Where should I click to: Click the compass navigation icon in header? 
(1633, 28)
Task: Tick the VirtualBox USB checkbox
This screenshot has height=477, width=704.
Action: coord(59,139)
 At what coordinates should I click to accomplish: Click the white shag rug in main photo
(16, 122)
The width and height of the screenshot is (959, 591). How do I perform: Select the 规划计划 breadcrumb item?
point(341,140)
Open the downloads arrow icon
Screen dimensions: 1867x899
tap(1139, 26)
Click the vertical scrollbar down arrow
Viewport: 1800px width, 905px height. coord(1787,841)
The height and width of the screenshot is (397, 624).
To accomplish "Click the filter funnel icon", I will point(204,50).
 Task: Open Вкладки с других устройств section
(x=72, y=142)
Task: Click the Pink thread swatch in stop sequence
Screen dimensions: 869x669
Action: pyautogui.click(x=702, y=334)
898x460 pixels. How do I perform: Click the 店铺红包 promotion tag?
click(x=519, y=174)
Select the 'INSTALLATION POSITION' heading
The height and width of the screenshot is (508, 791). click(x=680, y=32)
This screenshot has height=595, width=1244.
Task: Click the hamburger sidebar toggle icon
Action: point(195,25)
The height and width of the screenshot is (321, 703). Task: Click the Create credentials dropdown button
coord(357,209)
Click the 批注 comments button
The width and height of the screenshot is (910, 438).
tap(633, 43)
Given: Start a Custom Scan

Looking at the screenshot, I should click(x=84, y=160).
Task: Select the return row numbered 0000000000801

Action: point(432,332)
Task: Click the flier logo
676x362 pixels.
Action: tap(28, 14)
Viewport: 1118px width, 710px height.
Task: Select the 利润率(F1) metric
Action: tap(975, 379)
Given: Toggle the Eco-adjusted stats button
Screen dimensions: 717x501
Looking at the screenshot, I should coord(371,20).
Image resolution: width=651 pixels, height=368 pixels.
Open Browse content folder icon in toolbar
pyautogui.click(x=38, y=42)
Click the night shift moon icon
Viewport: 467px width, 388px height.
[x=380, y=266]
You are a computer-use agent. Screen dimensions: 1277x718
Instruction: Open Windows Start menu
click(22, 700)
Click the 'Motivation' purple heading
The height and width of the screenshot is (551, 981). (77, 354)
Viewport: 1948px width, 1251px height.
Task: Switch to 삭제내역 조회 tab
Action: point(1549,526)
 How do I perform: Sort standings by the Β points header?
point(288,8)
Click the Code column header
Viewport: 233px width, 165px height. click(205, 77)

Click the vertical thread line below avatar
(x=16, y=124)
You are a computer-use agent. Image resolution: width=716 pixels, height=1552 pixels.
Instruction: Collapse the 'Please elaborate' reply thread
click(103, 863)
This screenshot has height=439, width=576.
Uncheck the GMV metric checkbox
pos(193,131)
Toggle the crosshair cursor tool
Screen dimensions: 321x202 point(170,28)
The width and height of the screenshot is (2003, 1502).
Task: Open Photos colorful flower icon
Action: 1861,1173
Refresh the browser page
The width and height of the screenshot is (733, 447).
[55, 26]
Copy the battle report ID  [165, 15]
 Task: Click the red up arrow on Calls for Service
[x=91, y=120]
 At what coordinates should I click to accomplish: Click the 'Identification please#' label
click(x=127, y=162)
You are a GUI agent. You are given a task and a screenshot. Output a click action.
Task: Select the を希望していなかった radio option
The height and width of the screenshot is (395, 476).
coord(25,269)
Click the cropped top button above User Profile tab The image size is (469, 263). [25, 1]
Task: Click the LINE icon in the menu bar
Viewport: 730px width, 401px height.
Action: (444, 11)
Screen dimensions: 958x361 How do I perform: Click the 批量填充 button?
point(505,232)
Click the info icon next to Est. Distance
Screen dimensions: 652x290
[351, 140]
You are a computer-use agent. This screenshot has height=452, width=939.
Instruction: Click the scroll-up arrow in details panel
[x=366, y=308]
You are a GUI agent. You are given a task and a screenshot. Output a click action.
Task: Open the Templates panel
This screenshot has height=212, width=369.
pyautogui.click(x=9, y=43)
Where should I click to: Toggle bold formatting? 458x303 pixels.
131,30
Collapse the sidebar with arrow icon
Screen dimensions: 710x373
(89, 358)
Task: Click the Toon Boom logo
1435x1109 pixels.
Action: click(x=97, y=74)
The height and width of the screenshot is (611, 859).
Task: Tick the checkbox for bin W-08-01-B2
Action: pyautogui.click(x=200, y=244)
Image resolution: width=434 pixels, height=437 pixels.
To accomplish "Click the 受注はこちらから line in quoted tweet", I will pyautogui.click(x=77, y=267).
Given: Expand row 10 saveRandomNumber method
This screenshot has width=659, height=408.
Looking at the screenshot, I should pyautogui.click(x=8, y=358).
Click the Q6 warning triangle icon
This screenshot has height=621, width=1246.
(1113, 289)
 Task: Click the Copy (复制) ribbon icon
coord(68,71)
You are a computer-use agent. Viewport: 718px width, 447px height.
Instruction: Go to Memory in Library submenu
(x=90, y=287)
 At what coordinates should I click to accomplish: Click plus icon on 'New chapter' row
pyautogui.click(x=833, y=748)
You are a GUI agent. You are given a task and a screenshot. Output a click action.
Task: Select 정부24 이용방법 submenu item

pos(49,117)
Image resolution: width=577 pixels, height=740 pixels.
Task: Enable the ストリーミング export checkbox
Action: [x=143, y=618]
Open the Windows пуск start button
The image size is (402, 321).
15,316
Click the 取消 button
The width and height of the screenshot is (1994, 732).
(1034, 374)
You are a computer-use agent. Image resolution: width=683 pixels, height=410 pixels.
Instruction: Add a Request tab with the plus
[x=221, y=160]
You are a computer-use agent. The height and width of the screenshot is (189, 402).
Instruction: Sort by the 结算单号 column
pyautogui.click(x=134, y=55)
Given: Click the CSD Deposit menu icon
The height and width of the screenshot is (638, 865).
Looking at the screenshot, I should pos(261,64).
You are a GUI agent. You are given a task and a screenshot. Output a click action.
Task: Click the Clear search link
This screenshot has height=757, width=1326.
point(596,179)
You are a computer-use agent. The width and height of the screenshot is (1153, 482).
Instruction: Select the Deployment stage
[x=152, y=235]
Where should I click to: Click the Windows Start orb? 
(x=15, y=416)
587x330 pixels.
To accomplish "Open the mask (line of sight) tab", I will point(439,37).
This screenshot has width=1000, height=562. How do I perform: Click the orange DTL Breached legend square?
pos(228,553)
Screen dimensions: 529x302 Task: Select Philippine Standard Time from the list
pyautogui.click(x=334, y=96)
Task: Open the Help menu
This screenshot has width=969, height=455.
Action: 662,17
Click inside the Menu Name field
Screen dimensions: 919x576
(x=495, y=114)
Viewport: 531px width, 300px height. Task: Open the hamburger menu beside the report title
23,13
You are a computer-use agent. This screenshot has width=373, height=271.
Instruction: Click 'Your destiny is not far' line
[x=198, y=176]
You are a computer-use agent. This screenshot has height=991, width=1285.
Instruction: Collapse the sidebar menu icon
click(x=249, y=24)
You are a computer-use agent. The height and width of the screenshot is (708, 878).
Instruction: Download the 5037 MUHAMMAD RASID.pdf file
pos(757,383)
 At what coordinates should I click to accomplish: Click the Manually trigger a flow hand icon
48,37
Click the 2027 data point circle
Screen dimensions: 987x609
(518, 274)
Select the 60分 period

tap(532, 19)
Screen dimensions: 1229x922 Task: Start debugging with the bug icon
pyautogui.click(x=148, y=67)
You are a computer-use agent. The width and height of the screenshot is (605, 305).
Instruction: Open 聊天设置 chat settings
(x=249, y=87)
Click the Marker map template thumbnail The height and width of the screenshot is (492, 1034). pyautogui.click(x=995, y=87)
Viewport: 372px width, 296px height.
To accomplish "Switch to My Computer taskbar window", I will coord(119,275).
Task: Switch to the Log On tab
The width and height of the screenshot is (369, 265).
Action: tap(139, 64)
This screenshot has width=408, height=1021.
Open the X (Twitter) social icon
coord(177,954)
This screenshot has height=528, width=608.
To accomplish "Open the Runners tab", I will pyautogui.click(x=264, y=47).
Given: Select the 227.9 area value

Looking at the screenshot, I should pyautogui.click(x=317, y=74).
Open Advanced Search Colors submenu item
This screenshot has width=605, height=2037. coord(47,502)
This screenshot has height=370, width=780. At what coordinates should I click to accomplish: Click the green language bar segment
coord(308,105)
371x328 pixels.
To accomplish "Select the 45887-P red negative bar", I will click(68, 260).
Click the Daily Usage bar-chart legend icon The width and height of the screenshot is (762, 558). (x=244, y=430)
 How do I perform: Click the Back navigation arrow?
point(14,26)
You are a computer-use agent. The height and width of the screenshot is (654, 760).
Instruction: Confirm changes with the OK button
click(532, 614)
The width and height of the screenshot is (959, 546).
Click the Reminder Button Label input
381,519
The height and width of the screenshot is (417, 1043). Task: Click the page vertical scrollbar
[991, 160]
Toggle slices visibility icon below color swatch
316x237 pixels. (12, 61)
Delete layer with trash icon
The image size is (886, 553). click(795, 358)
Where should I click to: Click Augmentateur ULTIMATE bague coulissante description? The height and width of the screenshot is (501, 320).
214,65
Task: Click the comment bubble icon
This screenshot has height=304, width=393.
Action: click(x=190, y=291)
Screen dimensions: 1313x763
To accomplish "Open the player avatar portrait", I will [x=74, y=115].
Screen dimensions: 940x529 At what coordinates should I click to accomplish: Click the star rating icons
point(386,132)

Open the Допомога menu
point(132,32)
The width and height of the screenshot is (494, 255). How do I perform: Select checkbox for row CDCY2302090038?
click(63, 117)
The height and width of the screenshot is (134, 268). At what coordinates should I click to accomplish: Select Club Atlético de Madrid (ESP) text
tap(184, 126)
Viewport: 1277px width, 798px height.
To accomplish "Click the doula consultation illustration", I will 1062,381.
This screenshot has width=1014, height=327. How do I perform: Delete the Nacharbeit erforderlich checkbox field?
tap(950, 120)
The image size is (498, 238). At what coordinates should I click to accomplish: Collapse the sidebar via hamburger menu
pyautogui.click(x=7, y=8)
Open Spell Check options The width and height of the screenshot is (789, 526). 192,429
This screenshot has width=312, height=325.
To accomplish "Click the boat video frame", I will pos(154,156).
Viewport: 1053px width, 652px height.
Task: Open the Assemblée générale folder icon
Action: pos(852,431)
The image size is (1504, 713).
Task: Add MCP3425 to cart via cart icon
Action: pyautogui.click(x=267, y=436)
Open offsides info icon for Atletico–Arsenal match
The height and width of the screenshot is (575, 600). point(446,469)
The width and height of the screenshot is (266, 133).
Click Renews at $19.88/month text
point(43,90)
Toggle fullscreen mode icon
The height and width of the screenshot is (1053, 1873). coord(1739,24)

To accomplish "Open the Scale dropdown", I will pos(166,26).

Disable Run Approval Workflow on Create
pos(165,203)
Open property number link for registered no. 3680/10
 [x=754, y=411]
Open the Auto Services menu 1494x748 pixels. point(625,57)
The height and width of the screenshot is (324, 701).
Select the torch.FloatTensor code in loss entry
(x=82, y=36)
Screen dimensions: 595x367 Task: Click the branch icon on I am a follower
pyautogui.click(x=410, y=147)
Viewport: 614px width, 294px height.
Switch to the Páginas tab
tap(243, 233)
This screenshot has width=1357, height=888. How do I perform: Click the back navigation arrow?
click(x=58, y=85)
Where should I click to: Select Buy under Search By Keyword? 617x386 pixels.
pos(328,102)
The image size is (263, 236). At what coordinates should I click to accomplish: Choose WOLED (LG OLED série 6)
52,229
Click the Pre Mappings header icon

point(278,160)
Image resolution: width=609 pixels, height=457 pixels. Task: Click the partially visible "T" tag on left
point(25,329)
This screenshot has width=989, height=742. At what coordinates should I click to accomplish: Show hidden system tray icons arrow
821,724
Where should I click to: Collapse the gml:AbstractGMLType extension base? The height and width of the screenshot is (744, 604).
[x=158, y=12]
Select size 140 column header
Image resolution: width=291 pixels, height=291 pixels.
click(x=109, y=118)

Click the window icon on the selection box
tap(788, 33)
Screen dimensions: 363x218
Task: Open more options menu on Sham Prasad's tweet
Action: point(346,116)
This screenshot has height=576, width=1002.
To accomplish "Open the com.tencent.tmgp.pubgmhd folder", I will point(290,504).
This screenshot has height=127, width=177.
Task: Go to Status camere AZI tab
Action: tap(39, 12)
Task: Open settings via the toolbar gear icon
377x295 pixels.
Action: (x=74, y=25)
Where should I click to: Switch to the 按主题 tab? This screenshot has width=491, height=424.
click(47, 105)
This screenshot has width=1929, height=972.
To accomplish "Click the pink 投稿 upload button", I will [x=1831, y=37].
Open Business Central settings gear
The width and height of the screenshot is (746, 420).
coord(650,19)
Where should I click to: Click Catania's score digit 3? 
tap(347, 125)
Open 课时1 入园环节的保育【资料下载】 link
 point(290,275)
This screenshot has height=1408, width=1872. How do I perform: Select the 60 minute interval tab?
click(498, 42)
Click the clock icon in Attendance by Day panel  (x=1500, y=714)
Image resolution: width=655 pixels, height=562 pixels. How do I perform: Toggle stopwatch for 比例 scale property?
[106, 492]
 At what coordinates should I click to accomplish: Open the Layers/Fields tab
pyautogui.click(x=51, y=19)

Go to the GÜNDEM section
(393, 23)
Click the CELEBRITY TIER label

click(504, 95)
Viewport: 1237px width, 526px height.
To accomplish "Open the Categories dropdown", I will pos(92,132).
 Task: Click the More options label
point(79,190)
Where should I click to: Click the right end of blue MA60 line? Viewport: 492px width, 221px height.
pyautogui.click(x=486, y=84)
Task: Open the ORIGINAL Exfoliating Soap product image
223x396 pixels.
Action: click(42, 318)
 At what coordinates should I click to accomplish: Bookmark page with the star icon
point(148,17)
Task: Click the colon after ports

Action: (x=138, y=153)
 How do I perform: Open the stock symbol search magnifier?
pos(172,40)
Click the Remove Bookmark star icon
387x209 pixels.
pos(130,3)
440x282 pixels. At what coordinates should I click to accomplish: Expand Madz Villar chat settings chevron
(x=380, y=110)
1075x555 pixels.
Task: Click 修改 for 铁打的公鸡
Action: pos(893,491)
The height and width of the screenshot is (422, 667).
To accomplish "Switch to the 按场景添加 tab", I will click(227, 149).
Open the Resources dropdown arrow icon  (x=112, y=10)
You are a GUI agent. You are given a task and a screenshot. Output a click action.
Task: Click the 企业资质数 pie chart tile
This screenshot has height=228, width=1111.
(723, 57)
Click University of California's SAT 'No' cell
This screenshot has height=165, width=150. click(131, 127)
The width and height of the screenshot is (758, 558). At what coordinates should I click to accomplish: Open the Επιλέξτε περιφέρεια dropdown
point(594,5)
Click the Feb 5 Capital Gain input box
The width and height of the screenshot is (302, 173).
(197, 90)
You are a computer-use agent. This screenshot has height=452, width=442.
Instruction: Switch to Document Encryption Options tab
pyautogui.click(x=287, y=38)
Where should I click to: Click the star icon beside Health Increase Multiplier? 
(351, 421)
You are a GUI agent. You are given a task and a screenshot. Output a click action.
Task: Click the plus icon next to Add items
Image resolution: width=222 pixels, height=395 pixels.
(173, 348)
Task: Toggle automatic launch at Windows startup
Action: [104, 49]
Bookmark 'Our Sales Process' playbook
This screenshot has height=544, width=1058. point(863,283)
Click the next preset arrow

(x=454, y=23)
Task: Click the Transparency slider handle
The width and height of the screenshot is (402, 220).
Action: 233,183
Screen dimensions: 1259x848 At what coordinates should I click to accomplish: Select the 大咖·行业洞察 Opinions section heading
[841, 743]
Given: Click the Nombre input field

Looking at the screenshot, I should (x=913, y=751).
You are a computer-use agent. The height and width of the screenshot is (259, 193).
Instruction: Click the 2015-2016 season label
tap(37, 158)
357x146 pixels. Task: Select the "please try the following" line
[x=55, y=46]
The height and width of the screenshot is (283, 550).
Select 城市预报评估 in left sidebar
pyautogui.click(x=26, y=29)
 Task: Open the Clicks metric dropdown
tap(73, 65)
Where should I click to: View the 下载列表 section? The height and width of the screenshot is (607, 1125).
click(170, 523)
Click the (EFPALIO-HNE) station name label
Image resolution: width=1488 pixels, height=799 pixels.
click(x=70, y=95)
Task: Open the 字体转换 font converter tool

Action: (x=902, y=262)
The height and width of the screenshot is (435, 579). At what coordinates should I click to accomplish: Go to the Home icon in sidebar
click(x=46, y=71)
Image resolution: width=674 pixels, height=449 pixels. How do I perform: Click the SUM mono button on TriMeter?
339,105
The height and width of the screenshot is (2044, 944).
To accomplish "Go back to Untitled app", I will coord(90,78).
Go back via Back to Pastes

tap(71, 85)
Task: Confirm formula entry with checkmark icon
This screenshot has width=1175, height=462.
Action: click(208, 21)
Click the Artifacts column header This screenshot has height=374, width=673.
*****
Do this — Return the entries above verbatim, beginning at the line that contains "Where should I click to: Toggle" and ending after the line that contains "Action: pyautogui.click(x=200, y=244)".

Complete output —
Where should I click to: Toggle bold formatting? 458x303 pixels.
131,30
Collapse the sidebar with arrow icon
Screen dimensions: 710x373
(89, 358)
Task: Click the Toon Boom logo
1435x1109 pixels.
Action: click(x=97, y=74)
The height and width of the screenshot is (611, 859).
Task: Tick the checkbox for bin W-08-01-B2
Action: pyautogui.click(x=200, y=244)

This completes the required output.